The results of comparison studies described in the paper that pitted OncoIMPACT against some of the aforementioned approaches highlight some of the improvements that the GIS tool offers. One experiment, for example, compared OncoIMPACT's performance on a TCGA dataset of over 300 samples each of glioblastoma and ovarian cancers to results provided by an aggregate network-based method and a naive mutation frequency-based approach.
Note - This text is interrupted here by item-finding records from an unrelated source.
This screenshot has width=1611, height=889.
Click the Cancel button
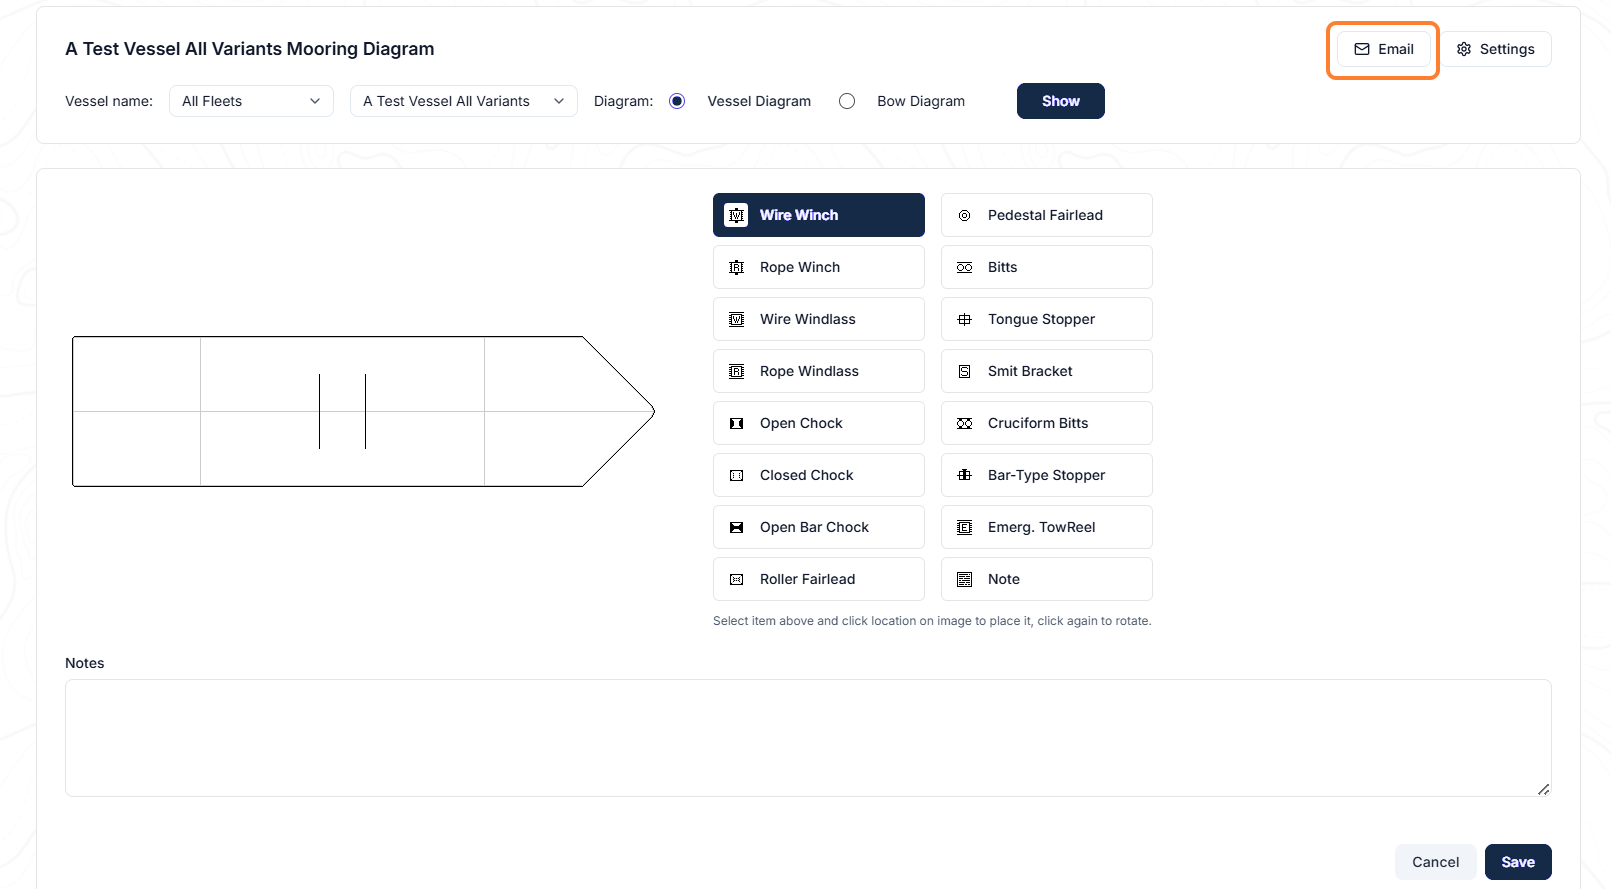[x=1435, y=862]
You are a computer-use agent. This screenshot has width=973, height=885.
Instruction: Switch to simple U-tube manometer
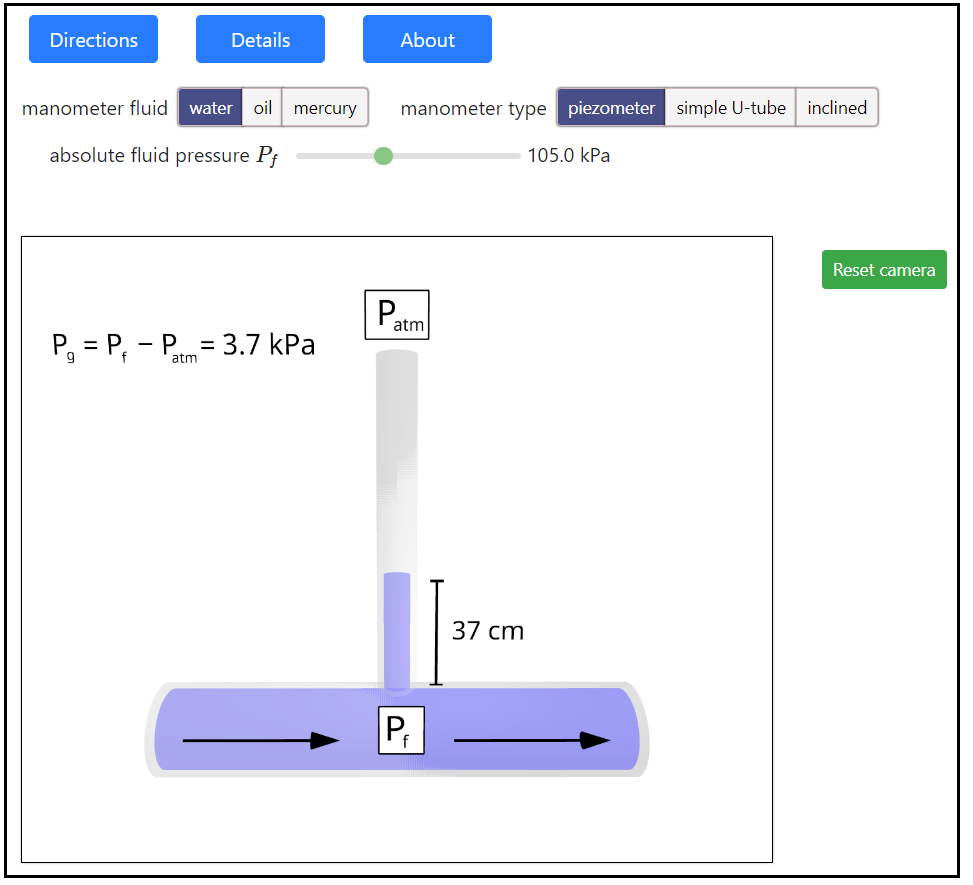(731, 108)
The researchers reported that OncoIMPACT successfully used information on copy numbers, point mutations, and indels to highlight key driver genes. Meanwhile, the frequency-based approach highlighted lesser cancer driver genes; and the results from the aggregate network-based approach, although more on par with OncoIMPACT's findings, still failed to note several known oncogenes that were in the test datasets, according to the paper.
Another experiment described in the study looked at OncoIMPACT's performance on cell line datasets. Tumor cell lines can differ from the initial parent tumor as a result of adaptations to culturing conditions and may have mutational frequencies that do not reflect those found in fresher samples. Moreover, since cell lines don't have normal controls, efforts to identify somatic variants from these samples are prone to error.
For their analysis, the GIS researchers looked at 47 ovarian and 41 glioma cell lines downloaded from the CCLE data portal. They reported that in spite of the challenges with analyzing cell line data, OncoIMPACT returned results that highlighted known genetic drivers performing "significantly better" than a competing approach.
The source code and executables for OncoIMPACT are freely available from sourceforge. The current iteration of the OncoIMPACT package includes databases for all five cancer types that the researchers have explored so far. The developers plan to include additional databases containing information from other cancer subtypes studied as part of the TCGA, and are also looking into datasets from the ICGC projects. They're also partnering with investigators at the National Cancer Center of Singapore to use OncoIMPACT to analyze patient samples and identify genetic drivers that could be potential targets for new treatments, Nagarajan said.
The team is also looking into integrating other kinds of omic data which could help improve OncoIMPACT's predictions. For the NAR study, they focused on integrating genome and transcriptome data, but noted that the method should be able to work with other kinds of molecular data such as phospho-proteomic, microRNA and methylation profiling data.